El segundo individuo al que aludíamos era apenas un par de años
mayor. Se llamaba Antonio González Pacheco, pero era más conocido
como Billy el Niño. De profesión, torturador. Así, como suena. Sus
víctimas, una de ellas Chato Galante, coinciden en su sadismo. Al
parecer, disfrutaba amenazando, pateando, hiriendo, violando… En
fin, el producto lógico de un régimen terrorista. Antolín Pulido,
un amigo nuestro que pasó por la DGS, afirma humilde e irónicamente
que Billy el Niño lo torturó, “pero no mucho, lo normal”.
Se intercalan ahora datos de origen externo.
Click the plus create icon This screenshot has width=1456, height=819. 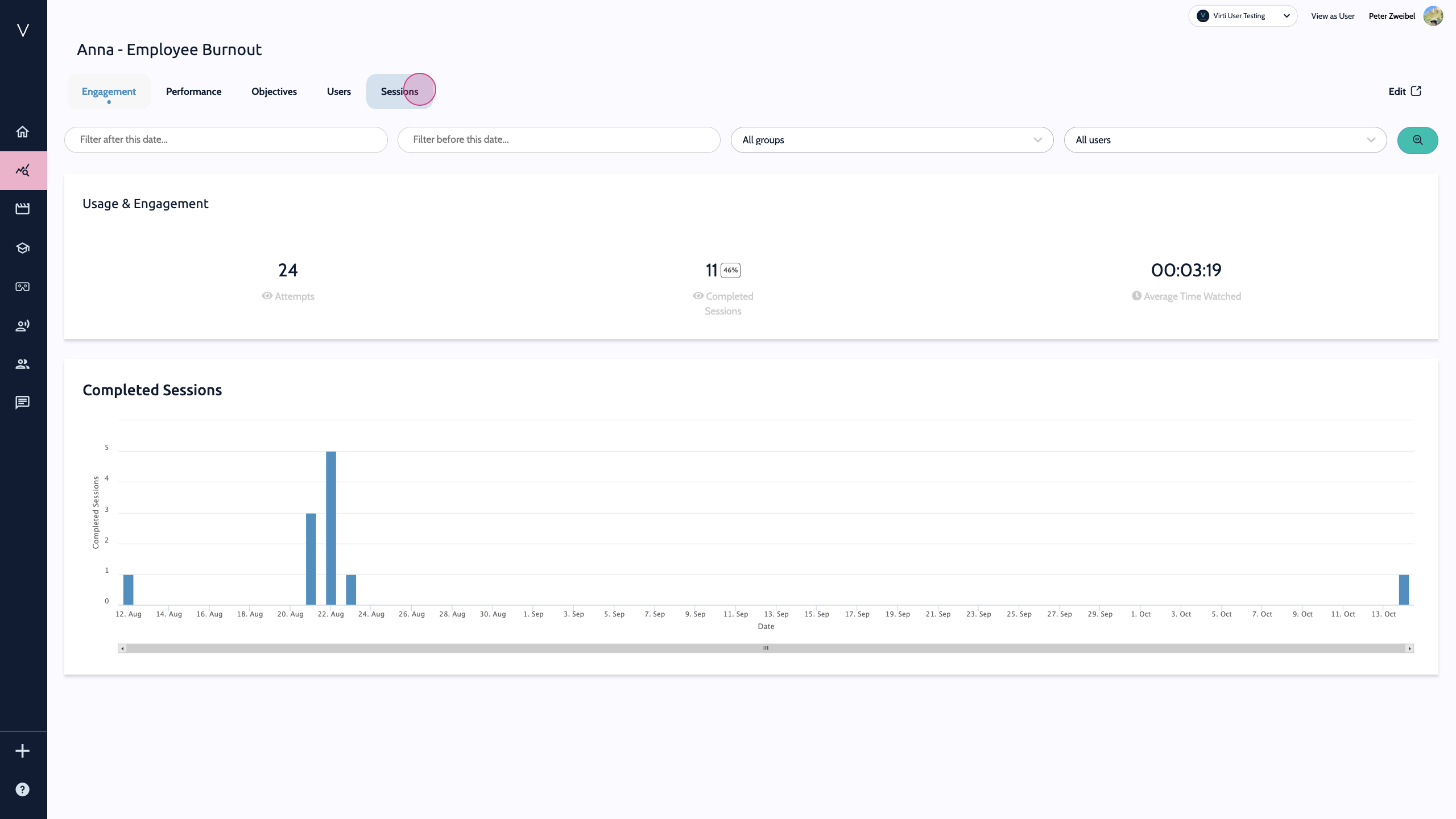tap(23, 751)
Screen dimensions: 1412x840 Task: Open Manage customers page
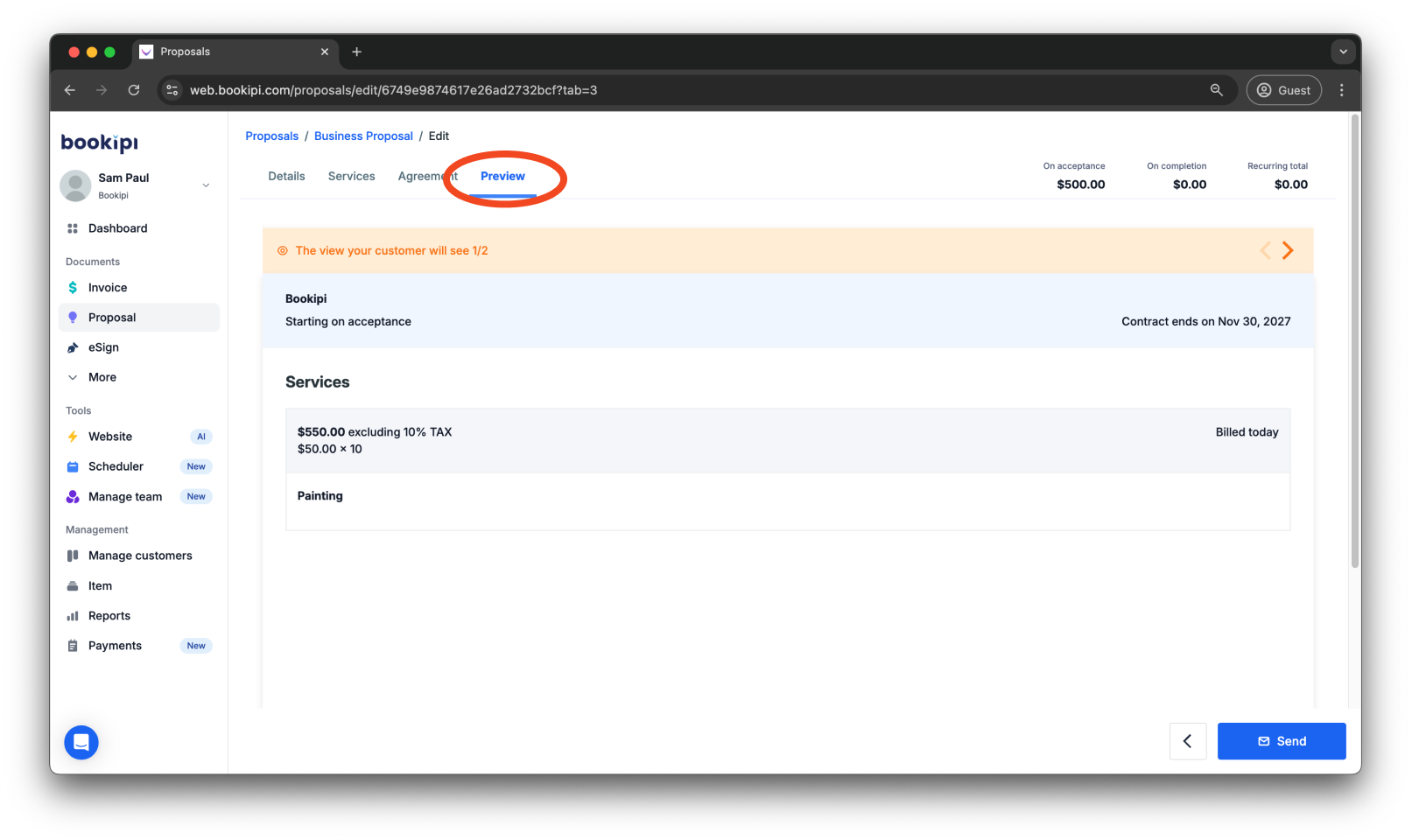(x=140, y=555)
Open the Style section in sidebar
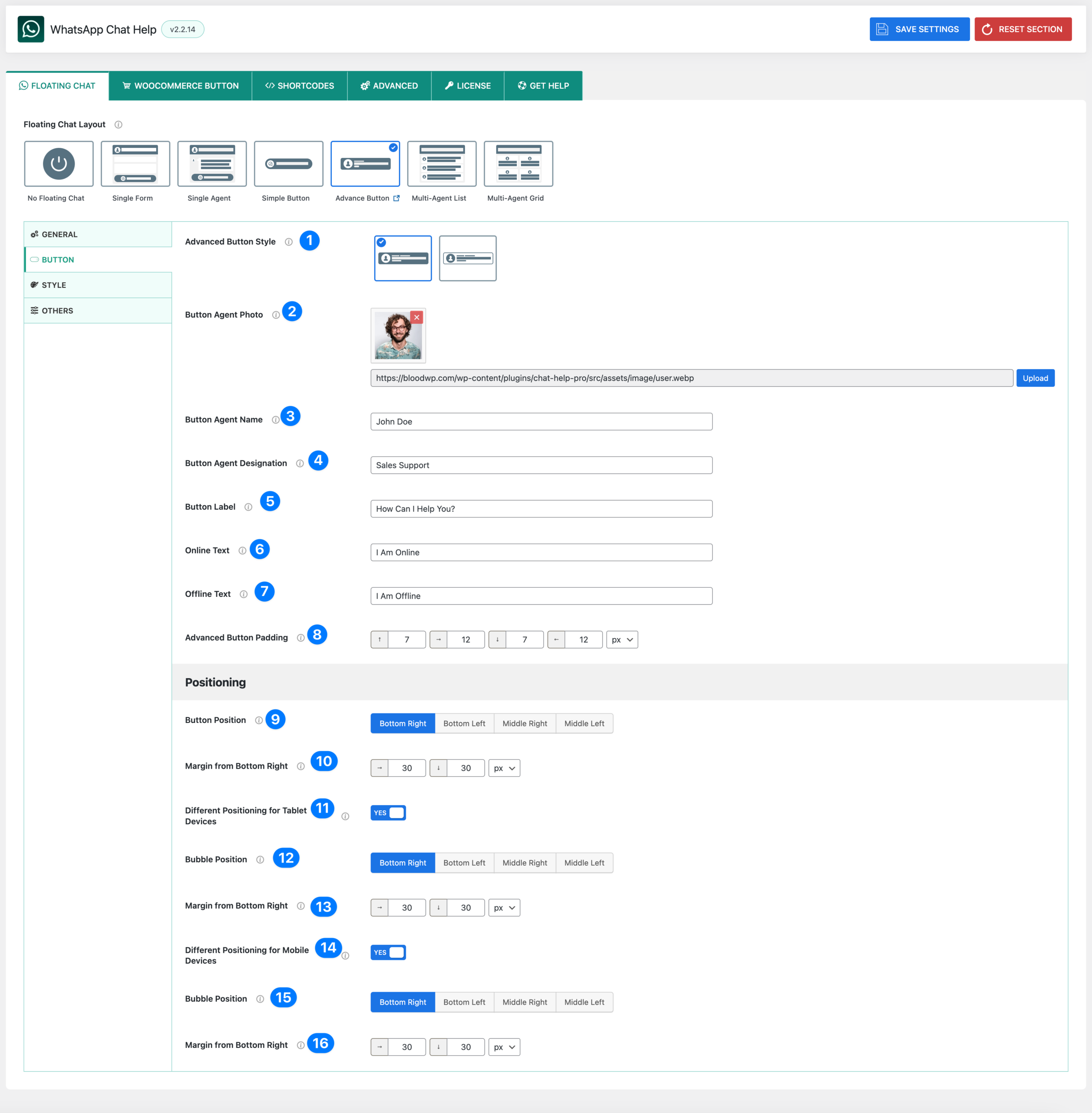Viewport: 1092px width, 1113px height. [x=54, y=285]
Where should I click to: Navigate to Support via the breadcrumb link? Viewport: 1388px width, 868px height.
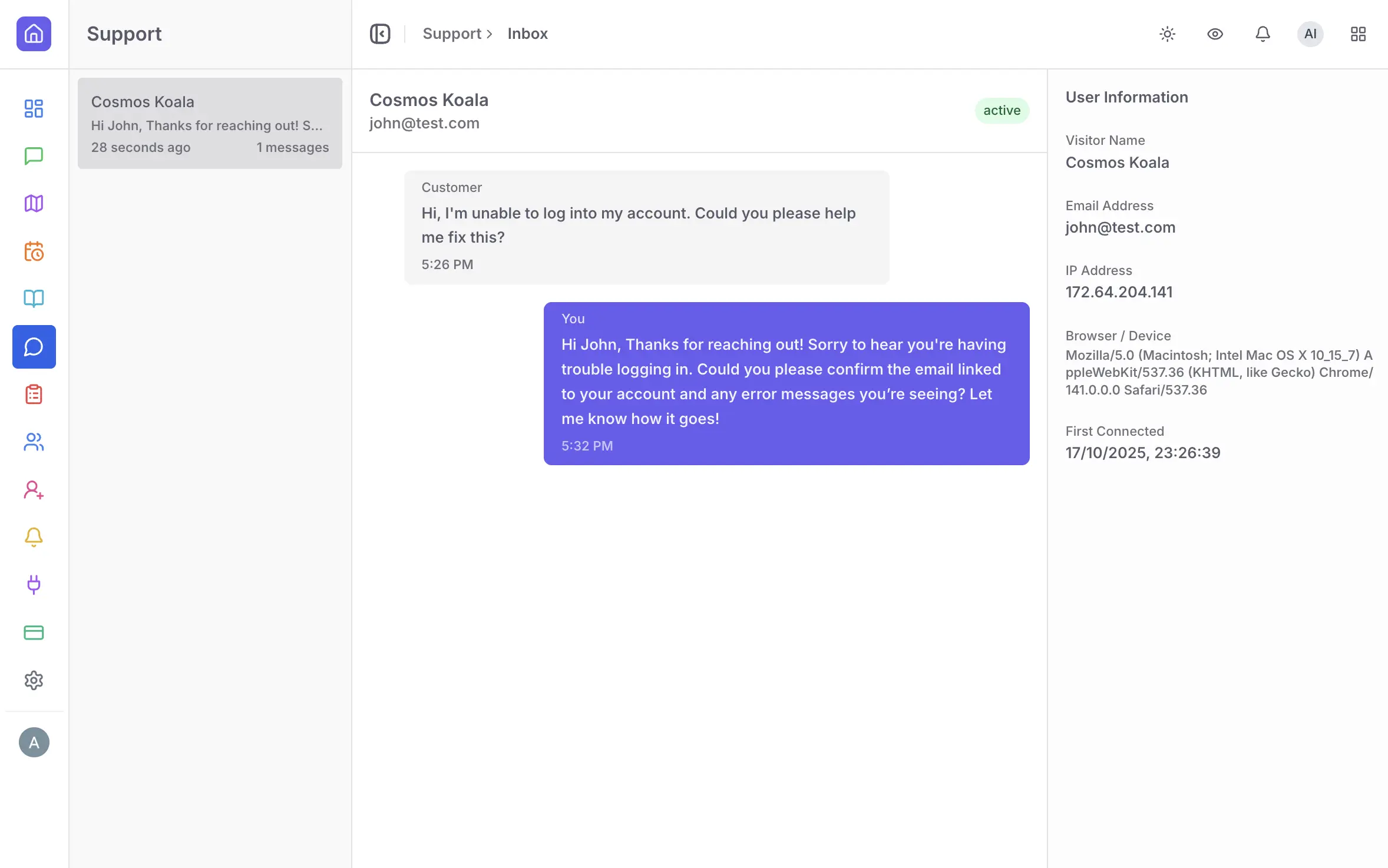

Claro, es que durante cuarenta años en España los golpes, las
bofetadas, las vejaciones… eran “lo normal”. Pasó el tiempo,
murió Franco, pero no el franquismo. Al sujeto en cuestión podía
vérsele pasear tan tranquilo por las calles de Madrid, aunque se
escondía y huía cobardemente cuando alguien lo reconocía. La
santísima Transición lo colmó de medallas, ningún gobierno
posterior tuvo arrestos para quitárselas y el bicho ha muerto en su
cama como un marqués.
Pues, bien, hasta aquí hemos llegado. Esto es lo que hay. Pero, en
adelante, individual y colectivamente, tendremos que elegir. O
estamos con Chato, o estamos con Billy. O sea, o estamos con la
decencia y la dignidad, o somos cómplices de la barbarie y la
represión, aunque sea a título póstumo. O defendemos el derecho a
la verdad, la justicia y la reparación de las víctimas del
franquismo, o estamos compartiendo mesa con los fascistas. Aquí no
hay medias tintas. Por ello, esperamos que, una vez que hayamos
superado la pandemia, el actual gobierno asuma su responsabilidad a
la hora de localizar y excavar fosas comunes, promueva la memoria
histórica, derogue la Ley de Amnistía, juzgue a los criminales que
queden vivos, anule las medallas de los torturadores, suprima
definitivamente la simbología franquista y acabe de una vez por
todas con la puta vergüenza que hemos tenido hasta ahora.
Muy de acuerdo. Pero señalando la complicidad de los gobiernos del PP y PSOE que han protegido al torturador y a los franquistas.